WRITTEN EXERCISE
Extend the blog post below about paying contractors cash to avoid HST, starting after its last bullet on the $1,130 the Ontario painter would have collected.

SELECTED EXTRACT
____
My name is Mark Goodfield. Welcome to The Blunt Bean Counter ™, a blog that shares my thoughts on income taxes, finance and the psychology of money. I am a Chartered Professional Accountant and a partner with a National Accounting Firm in Toronto. This blog is meant for everyone, but in particular for high net worth individuals and owners of private corporations. The views and opinions expressed in this blog are written solely in my personal capacity and cannot be attributed to the accounting firm with which I am affiliated. My posts are blunt, opinionated and even have a twist of humor/sarcasm. You've been warned.

Monday, June 24, 2013

Paying Cash to Avoid HST– What’s in it for the Contractor/Service Provider?

A few weeks ago while waiting in line at the bank, I overhead a customer in front of me bragging to his friend about how he had saved several hundred dollars in HST by paying a painter in cash. I thought to myself, besides being illegal, this guy was totally oblivious to additional tax benefits he had conveyed upon the service person by paying him the full price of the service, sans HST. So, I thought today, I would discuss the overlooked aspect of why (other than competitive pressures) any supplier, service provider, contractor, professional etc. would agree to an illegal act by accepting cash for their services?

This question brought me back to an article Roma Luciw of the Globe and Mail wrote in September, 2012, titled “Most Canadians have paid under the table to avoid tax" in which she stated that “Most Canadians have paid cash in order to avoid the sting of taxes – and they don’t feel bad about it either, according to a new poll.” Roma noted that for 2008, Statistics Canada reported the underground economy in Canada to be in the ballpark of $36 billion dollars – a staggering figure.

I was quoted in Roma’s article as saying the following: “Retailers and contractors who get paid under the table are clearly evading income tax. They would not only be subject to income tax on any sales not reported but potentially subject to penalties for tax evasion." I also suggested that "Contractors and retailers run the risk that consumers will snitch on them to the CRA, if the good or service does not meet their expectations, while consumers risk having no legal recourse without an invoice for the goods or services.”

Any cash payment for services or goods has two distinct components: (1) the avoidance of HST and (2) as I note above, the avoidance of income tax. I don’t think many people give much thought to the second issue when they pay cash for services, so that’s the area I want to key on in my post today.

Let’s return to the person in line at the bank. It is clear he illegally saved 13% in HST and based on Roma’s article and the attitude of most Canadians, he probably did not lose much sleep over the matter. But how about the painter who provided the service, how did he make out? Let’s take a look at his situation.

Say the bank-goer paid the painter $1,000 in cash. Let’s also assume that the painter paid his assistants $400 in cash to help paint the house. 
  • The painter collects $1,000 in cash.
  • He then pays $400 in cash to his workers.
  • He now has $600 (tax free) under his mattress.



But what if the bank-goer had refused to pay cash and the painter recorded the transaction properly in his books?



  • The painter (in Ontario) would have collected $1,130 including HST.
____
GIVEN DATA
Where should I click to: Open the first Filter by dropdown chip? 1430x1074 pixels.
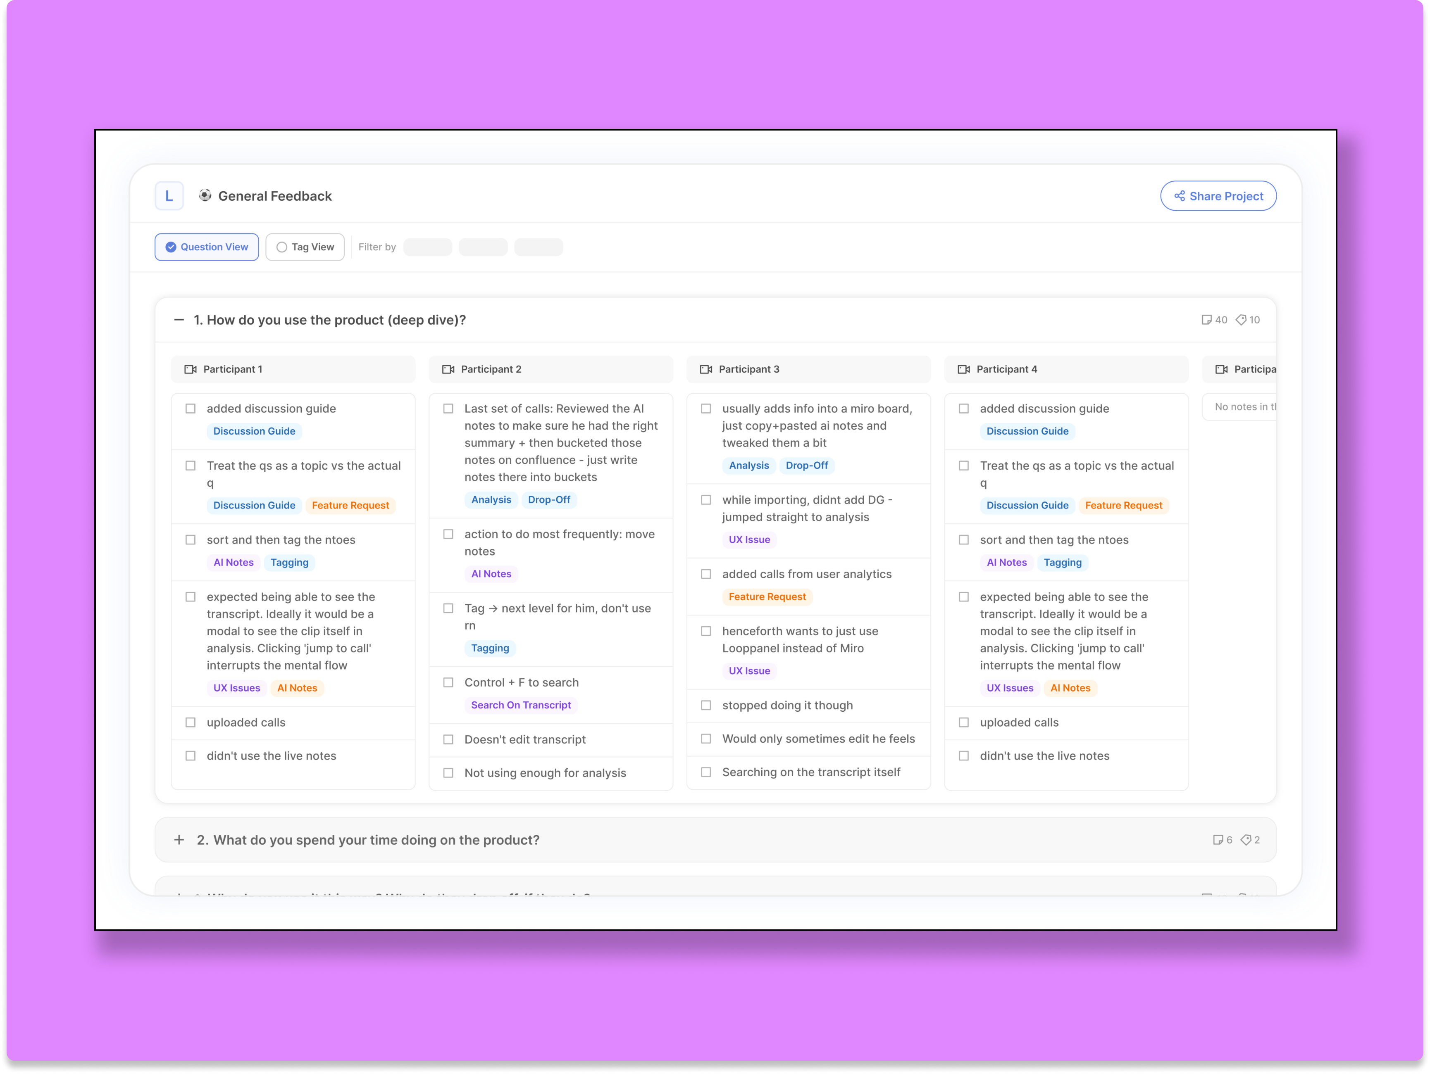click(427, 247)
____
EXERCISE OUTPUT
  • He would then remit $130 in HST to the CRA (it is important to note, the painter is essentially a tax collector for HST and there is no cost to actually collect HST since he receives $130 HST and then just remits it to the CRA).
  • The painter now has $1,000.
  • He then issues cheques totalling $400 to his assistants as either salary or subcontract fees.
  • The painter would report $1,000 of income in his books and claim an expense for $400, leaving $600 to be taxed.
  • Assuming the contractor is in or would be in the 35% income tax bracket if he reported all his income, he would owe $210 of income tax ($600 profit x 35%).
  • At the end of the day he, the painter would have $390 left ($600 - $210 tax).

Based on the above, although illegal, the painter benefited by $210 because he accepted cash. The bank-goer saved $130 by paying cash. So essentially, the painter benefited 1.5 times the bank-goer for the risk he took in evading both HST and income tax; some would argue that is an illegal win-win for both the consumer and service provider.

What if the $1,000 cash was paid to a professional who did not require any assistance in providing his/her professional services? He or she would receive $1,000 and would keep it all. Since the professional would probably be in the 46% tax bracket, they would save $460 by accepting the cash. In this circumstance, their tax savings would be approximately three and a half times the savings of the person not paying the HST on the service provided.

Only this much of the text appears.